Guest Blogger

A Mother’s Heartache | Guest Writer Zoe Taylor

“A Mother’s love is patient and forgiving when all others are forsaking, it never fails or falters, even though the heart is breaking.” – Helen Steiner Rice

When a lot of people think of seizures they imagine jerky movements from a stiff body – even I was guilty of that image in my head, but each seizure is different and the changes within the episode are so vast. But you would never know until you saw it for yourself. This is my experience so far with seizures.

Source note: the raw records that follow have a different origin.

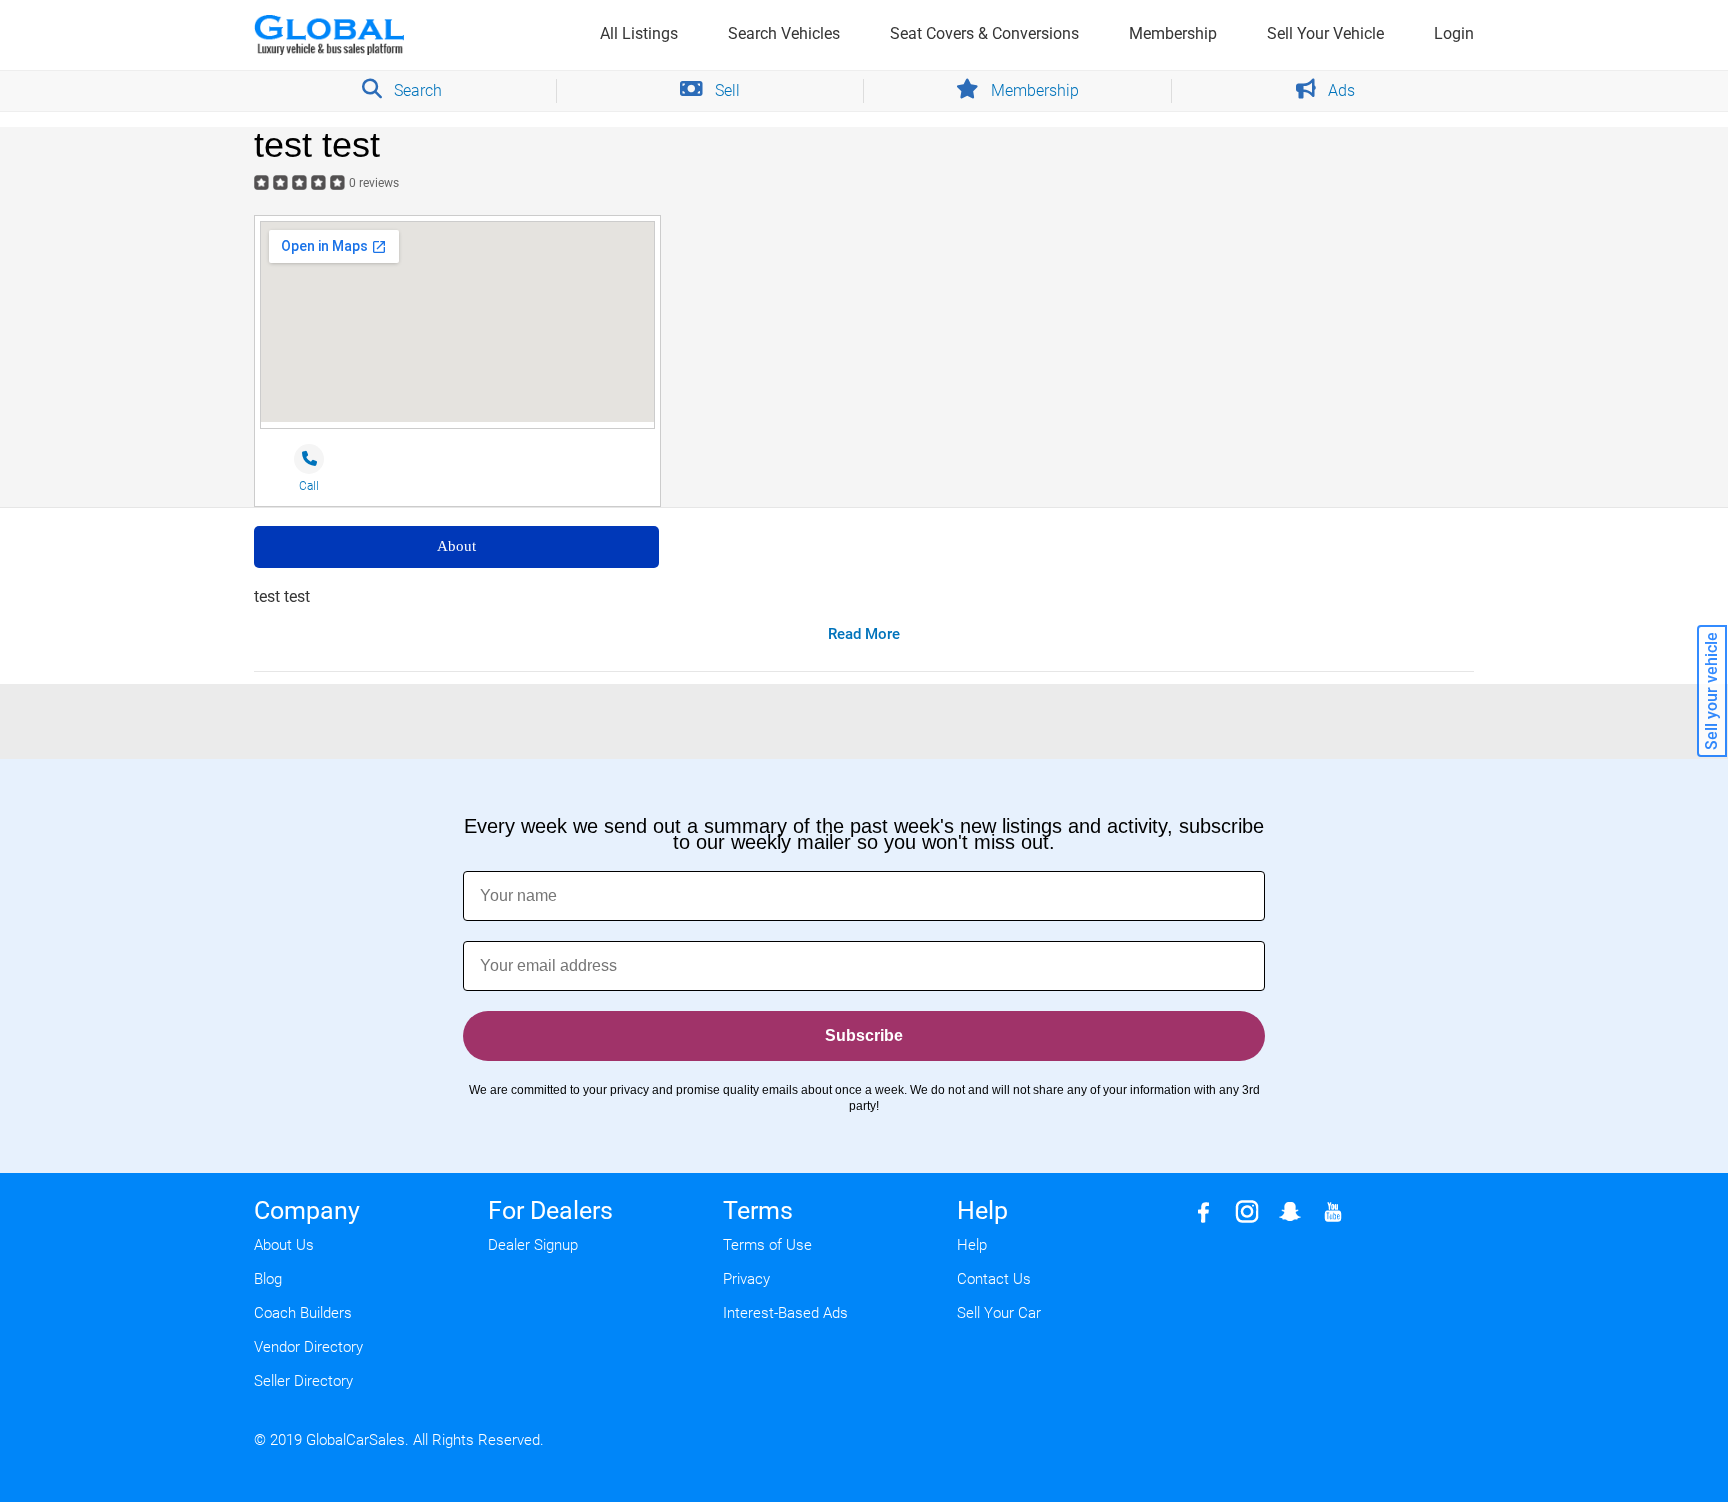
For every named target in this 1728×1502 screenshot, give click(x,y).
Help (972, 1245)
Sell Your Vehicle (1325, 33)
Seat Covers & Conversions (984, 33)
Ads (1339, 90)
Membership (1173, 33)
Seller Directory (303, 1381)
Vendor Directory (308, 1347)
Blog (268, 1279)
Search (416, 90)
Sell (725, 90)
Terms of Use (767, 1245)
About (456, 546)
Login (1454, 33)
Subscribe (864, 1035)
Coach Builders (303, 1313)
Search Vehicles (784, 33)
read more (864, 634)
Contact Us (994, 1279)
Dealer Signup (533, 1245)
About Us (284, 1245)
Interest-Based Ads (785, 1313)
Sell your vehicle (1711, 691)
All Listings (639, 33)
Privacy (746, 1279)
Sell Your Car (999, 1313)
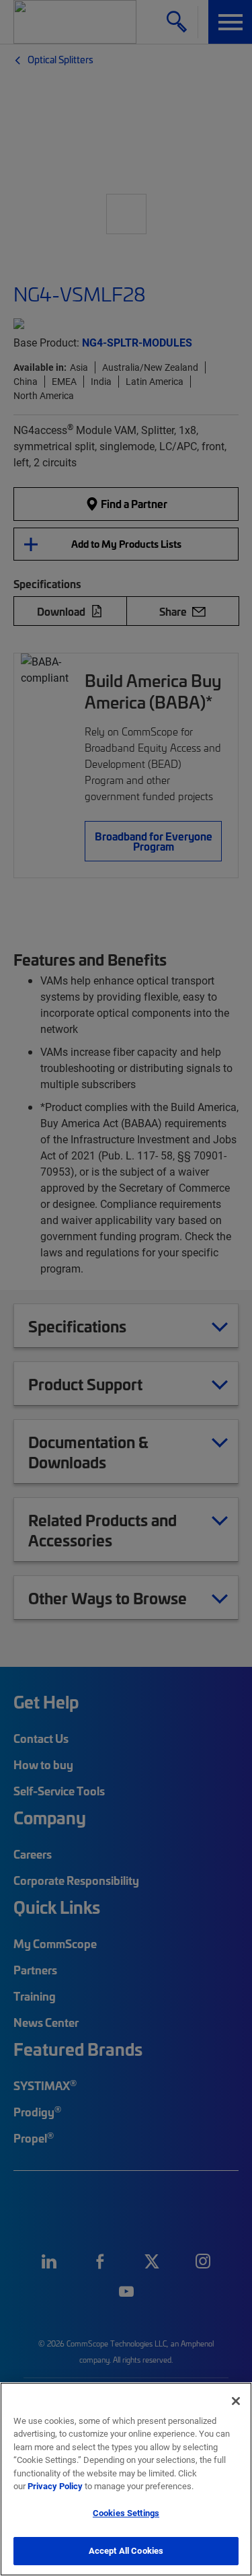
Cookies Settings (126, 2513)
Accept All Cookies (126, 2550)
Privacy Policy (55, 2486)
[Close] (236, 2401)
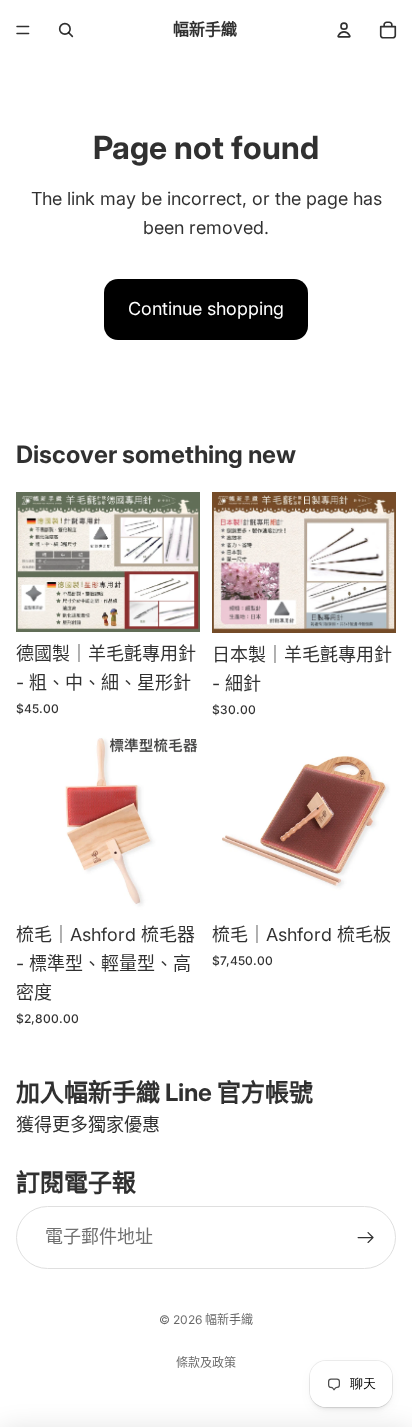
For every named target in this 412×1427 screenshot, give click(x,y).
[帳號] (344, 30)
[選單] (23, 30)
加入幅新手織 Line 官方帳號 (164, 1092)
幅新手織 (229, 1319)
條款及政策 (206, 1362)
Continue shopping (206, 308)
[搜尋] (66, 30)
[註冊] (366, 1237)
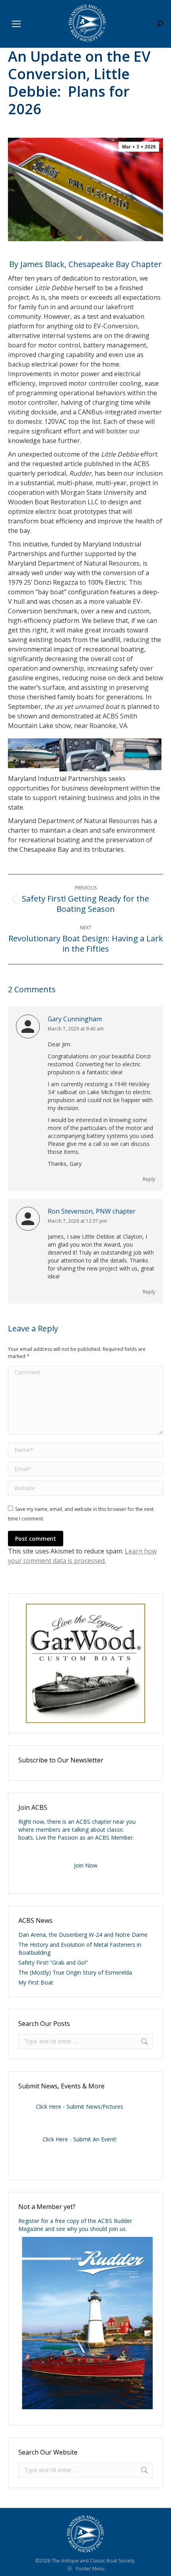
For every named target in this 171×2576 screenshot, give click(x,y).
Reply (149, 1179)
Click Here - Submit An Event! (80, 2139)
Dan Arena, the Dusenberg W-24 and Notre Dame (83, 1934)
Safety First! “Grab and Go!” (53, 1962)
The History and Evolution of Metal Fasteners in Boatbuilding (79, 1948)
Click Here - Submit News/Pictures (79, 2106)
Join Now (85, 1865)
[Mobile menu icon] (16, 24)
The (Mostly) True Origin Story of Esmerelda (75, 1972)
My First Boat (35, 1982)
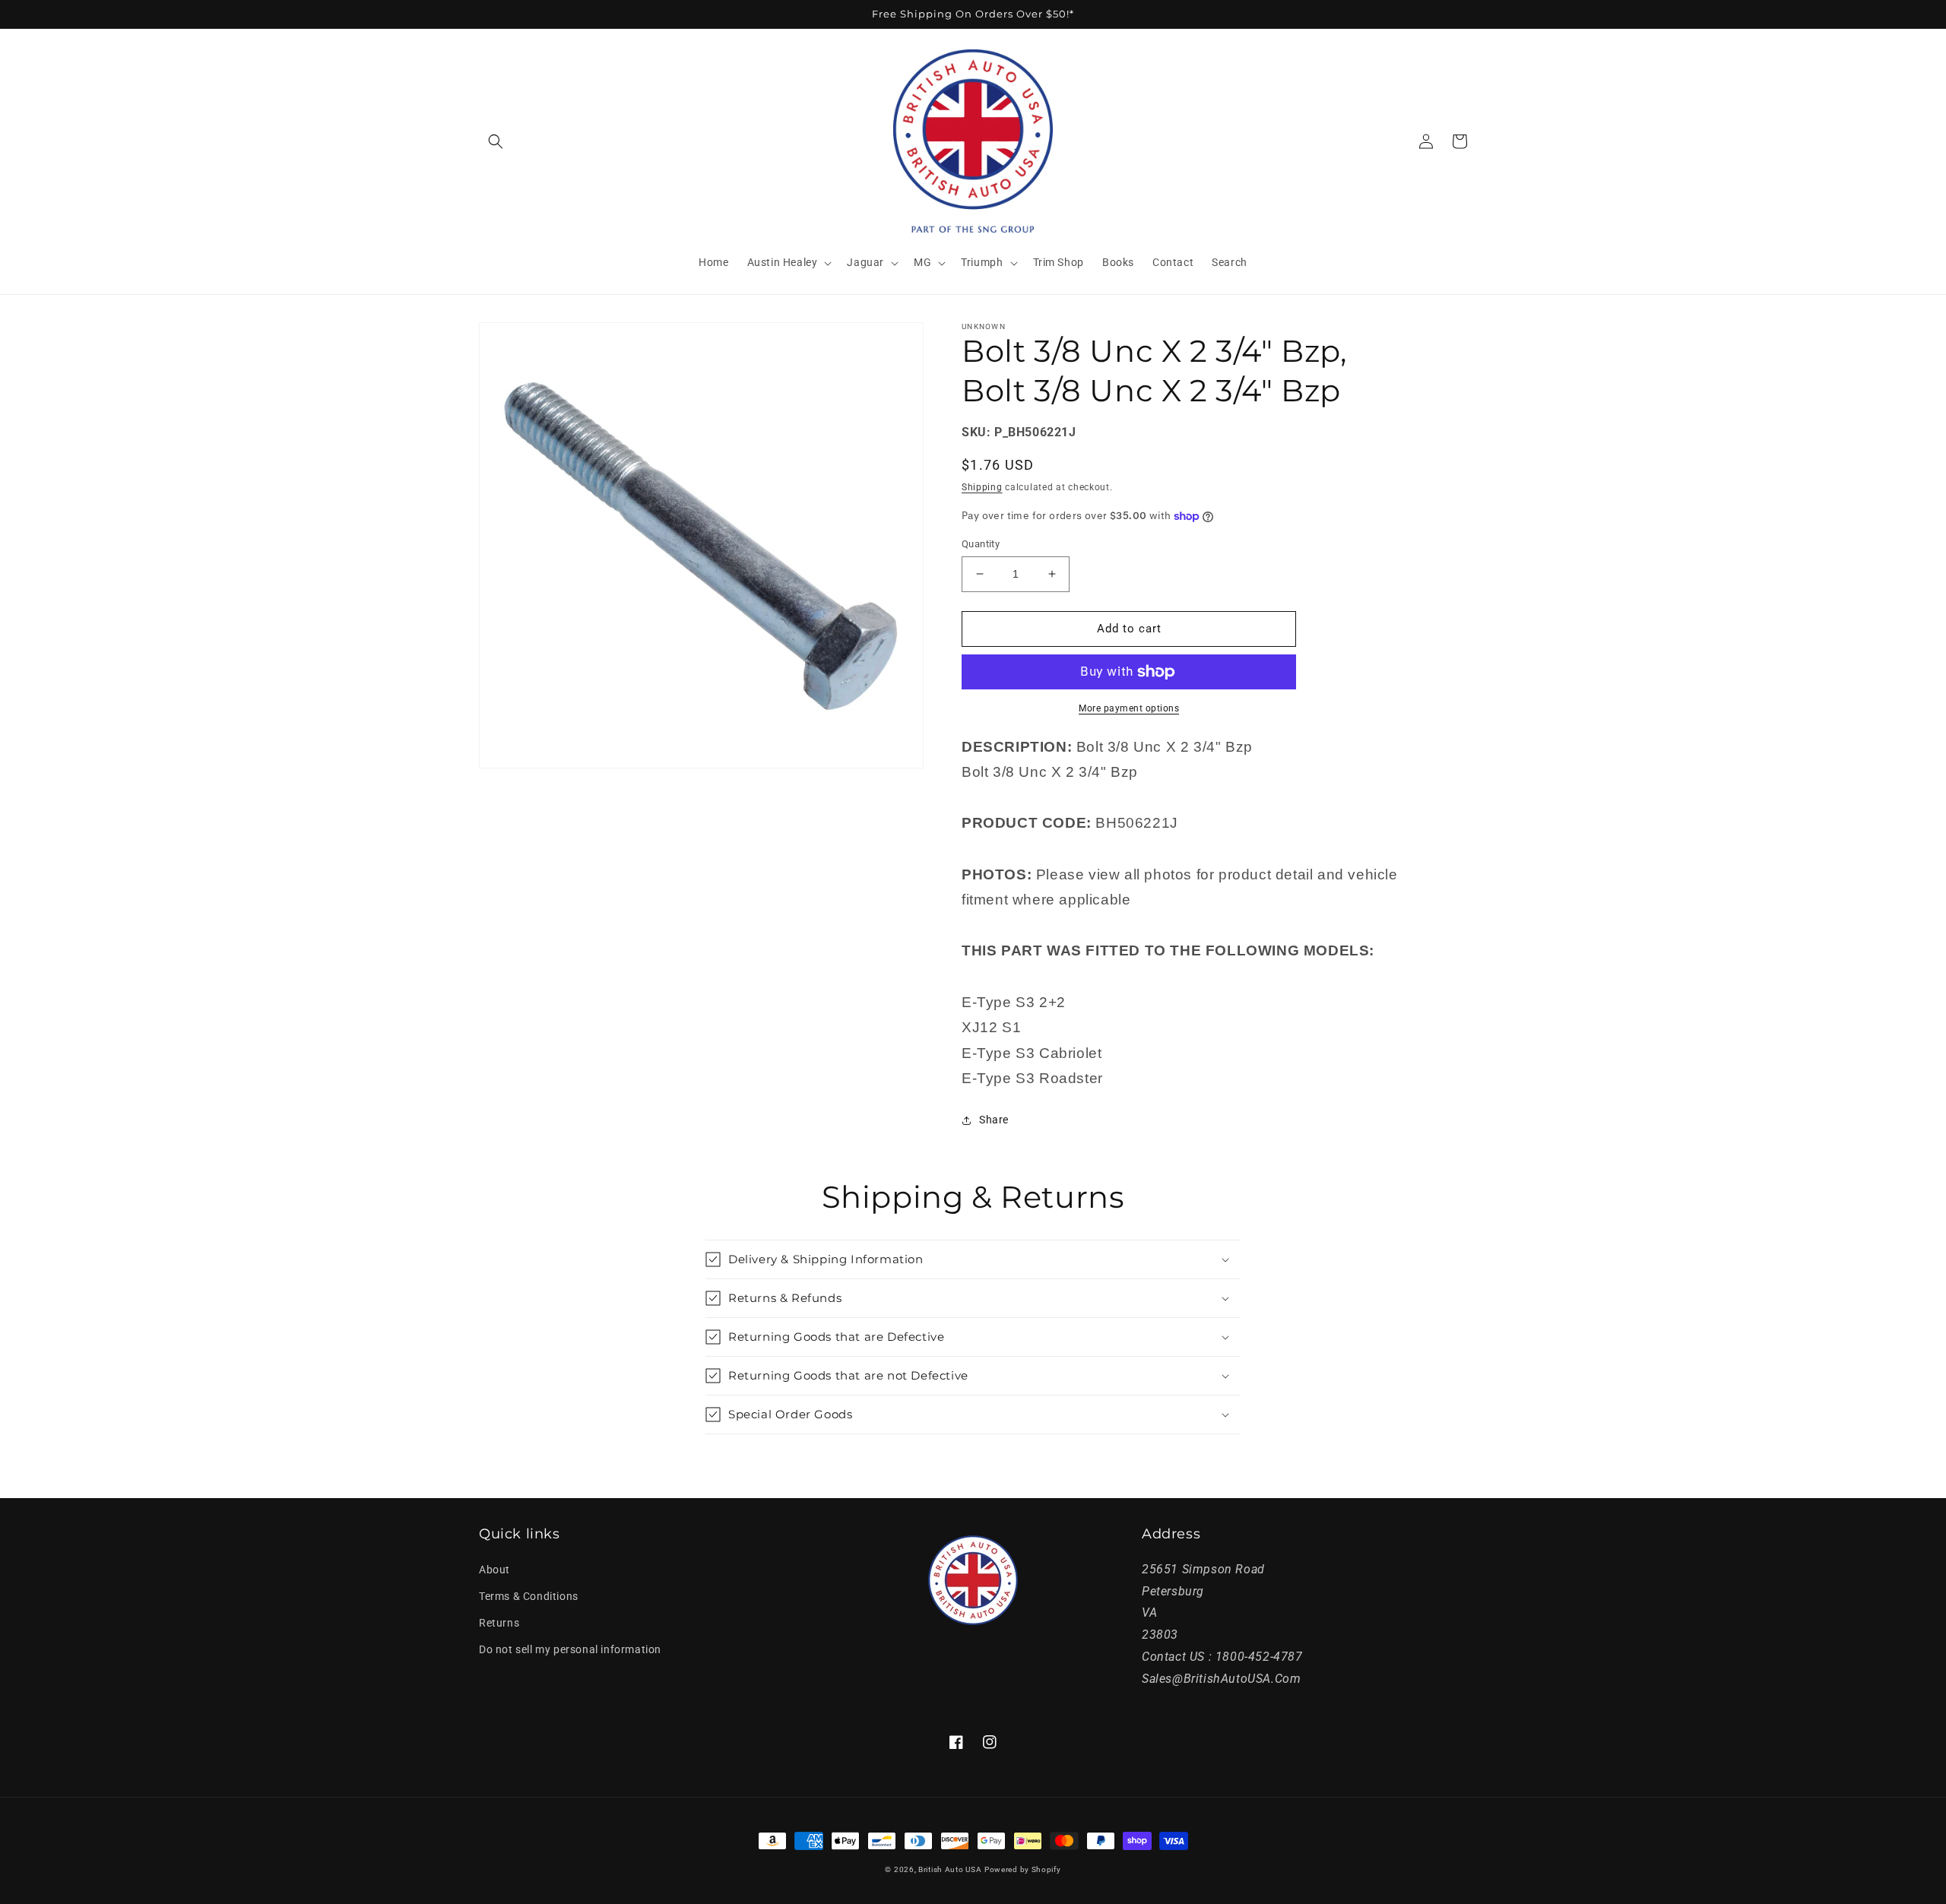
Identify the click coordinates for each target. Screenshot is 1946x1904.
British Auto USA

Life was full on the second Charlee arrived, it was a perfect labour compared to my first but ended in me being knocked out for surgery following a postpartum haemorrhage and transferred to King Eddies on my own. The moment I got home my attention was fought over between a toddler, a newborn and my partner who just wanted some quality time together. A few months flew by thanks to sleep deprivation, my maternity leave was coming to an end and I was running out of patience being around the kids 24/7 so I made a plan to go back to work early. We were coming home from dinner when a car turned through a green light without giving way to oncoming traffic and we T-boned them (at that point this was the scariest night of my life).

Returning Back to Work

I started back at work the next week. It was only a week after the crash when Charlee had her first seizure I second guessed myself and called dial-a-doctor (or a similar service). Because at that point she was still responding to us, babbling, following us around with her eyes, it was only her tiny hand curled up in a tight fist tucked under her chin that was shaking discreetly. The operator said “if you think she’s having a seizure call an ambulance”. Between then and when we finally got into the hospital the seizure had gone over 40 minutes! Once she was stable and awake we were transferred to PMH to be monitored. The doctors assured me this was a once off thing (‘febrile convulsions are very common in babies’) but I knew this was only the start, as childhood seizures were in my family; still the Doctors were positive and so certain in their statements.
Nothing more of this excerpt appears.